Family beach with spectacular cliffs
Whichever direction you approach Crackington Haven, located 7.5 miles north-east of Tintagel and about two miles west of the A39, the views are really spectacular. Inevitably there has been limited development over the years, but this has mostly been done in a tasteful way and the scenery in the beach area and surrounding majestic cliffs is almost unrivalled. Only the road separates the sea from a couple of beach shops, a handful of houses, a public house with excellent restaurant, a hotel and a cafe. Almost unlimited car parking space makes this a good base for those who enjoy walking.
Coastal vessels used to run up on the beach here to land limestone and coal and load slate from the local quarries - a hazardous undertaking in any weather on this exposed coast but the one to which the hamlet of Crackington Haven owes its existence. The slate trade went into a steep decline and has long since ceased but the pretty little haven remains.
After the railways reached the district in 1893 the village could be reached more easily so holiday-making became more common.
The parish of St. Gennys prides itself on the excellence of its public paths, and this is due in no small way to the help of the Heritage Coast Service and the National Trust - the latter owning and controlling most of the cliff and adjacent farm land. To the north over the 430 foot Penkenna Point lies the 15th century, St. Gennys church, with its breathtaking views towards Bude, Morwenstow and Lundy Island. The churchyard is also the last resting place of shipwrecked mariners, and perhaps a few smugglers ! (The old name for those from St. Gennys was 'Wreckers & Wrestlers' ). A mile or so inland are the well thought out Treworgie Barton Woodland Trails.
To the south, the North Cornwall Coast Path traverses the highest cliff in England - High Cliff at well over 700 feet. Thomas Hardy and his first wife Emma used to walk here.

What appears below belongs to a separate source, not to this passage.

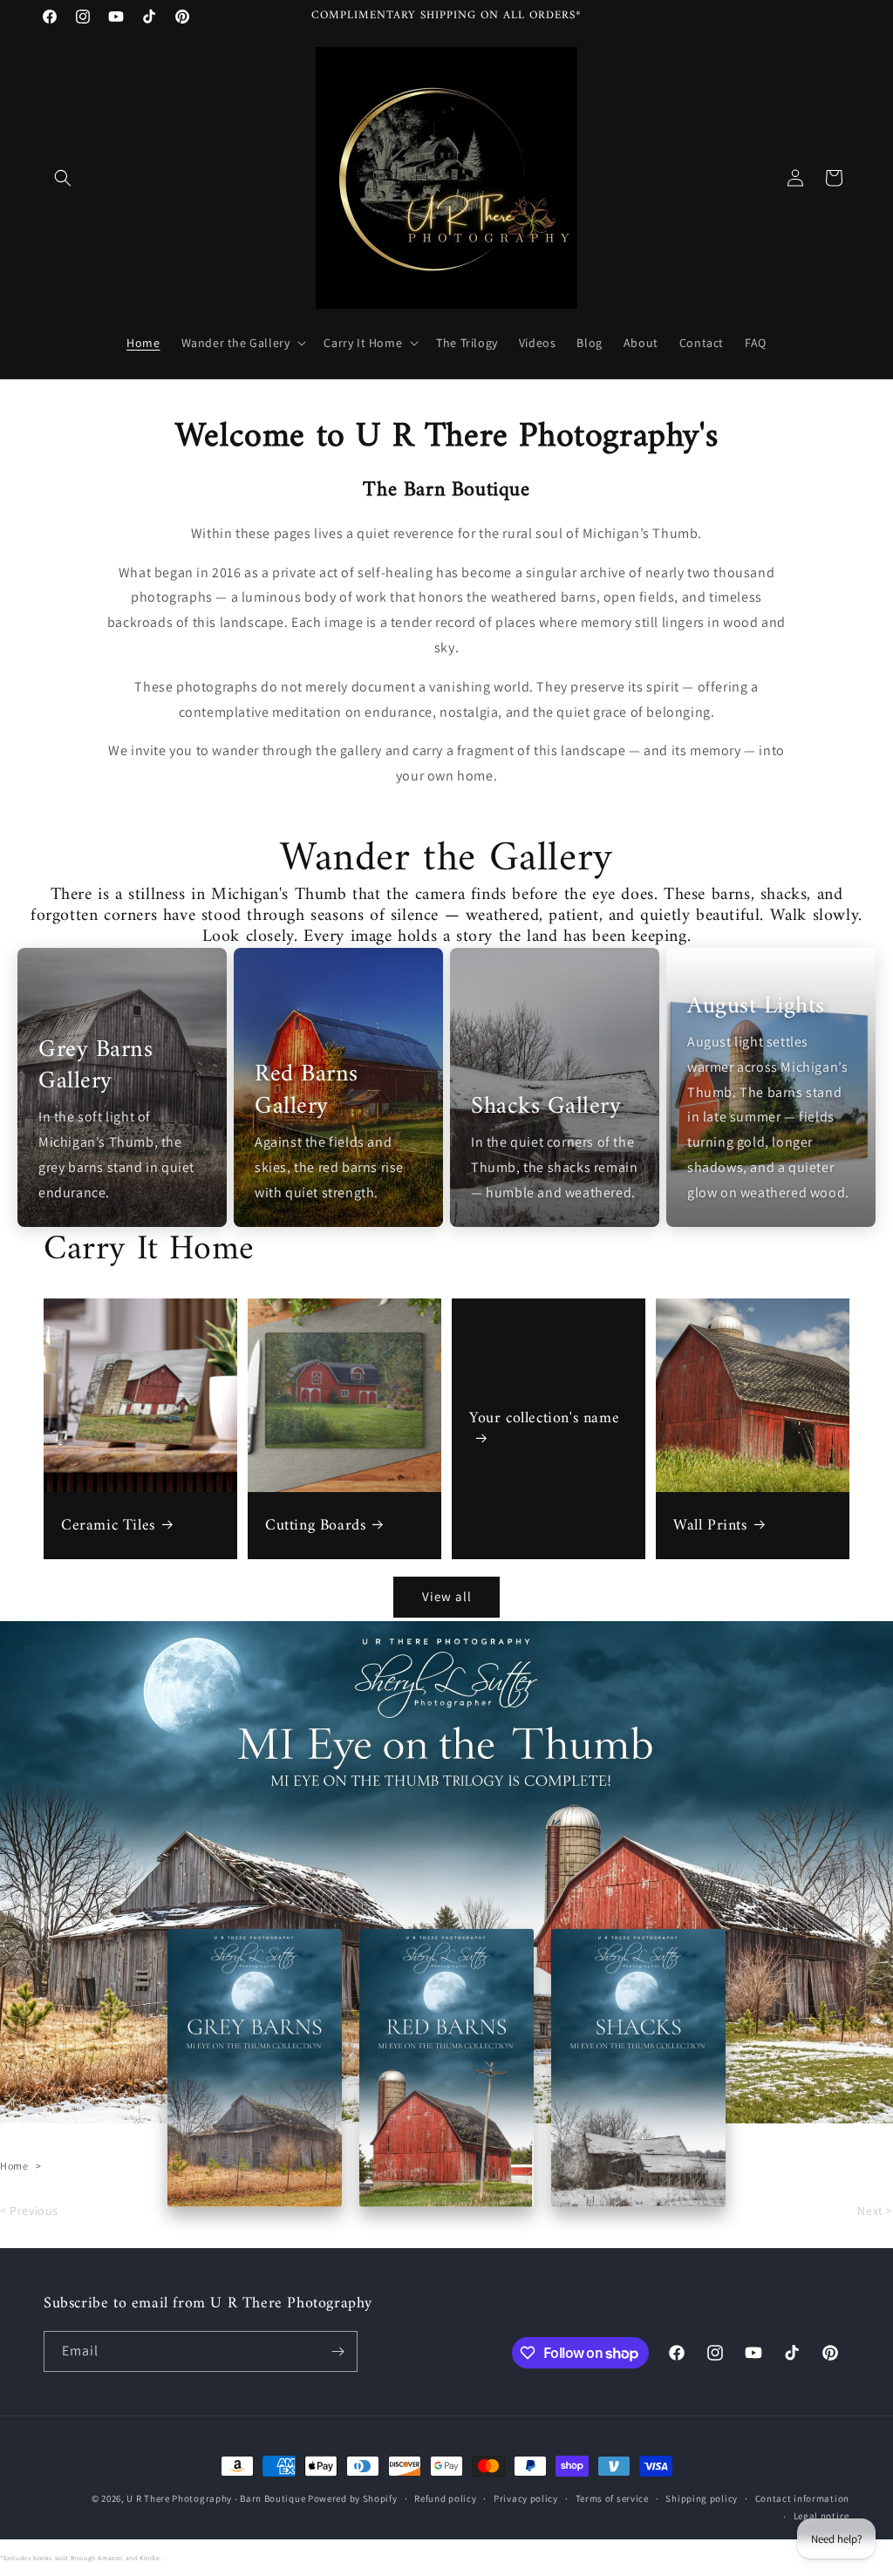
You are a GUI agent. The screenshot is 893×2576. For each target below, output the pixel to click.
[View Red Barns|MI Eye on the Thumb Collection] (446, 2068)
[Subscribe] (337, 2351)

St. Juliot Church is only about two miles inland. A little of the 'Poldark' series was filmed in the area. For those who like remote beaches, there are few that rival Strangles and Rusey - world away from civilisation. Away from the coast are tranquil woodland paths with tinkling streams, and sunny meadows, and perhaps the fleeting glimpse of deer. Many of the farms can provide meals and accommodation, and Trevigue on the cliffs near Strangles is nationally acclaimed. You can also find camping, caravanning, private guest houses, self catering and farm bed and breakfast. Of course the summer sun, the sand and the surf are attractive, but many come back for the relative peace of winter with its salt laden Atlantic gales and days of mist and rain - days of smugglers and wreckers - and ghosts of Hardy & Poldark.
Crackington Haven was badly affected in 2004 by the flood that damaged several other villages, including Boscastle. The road bridge across the stream, several homes and pub were damaged by flood-water.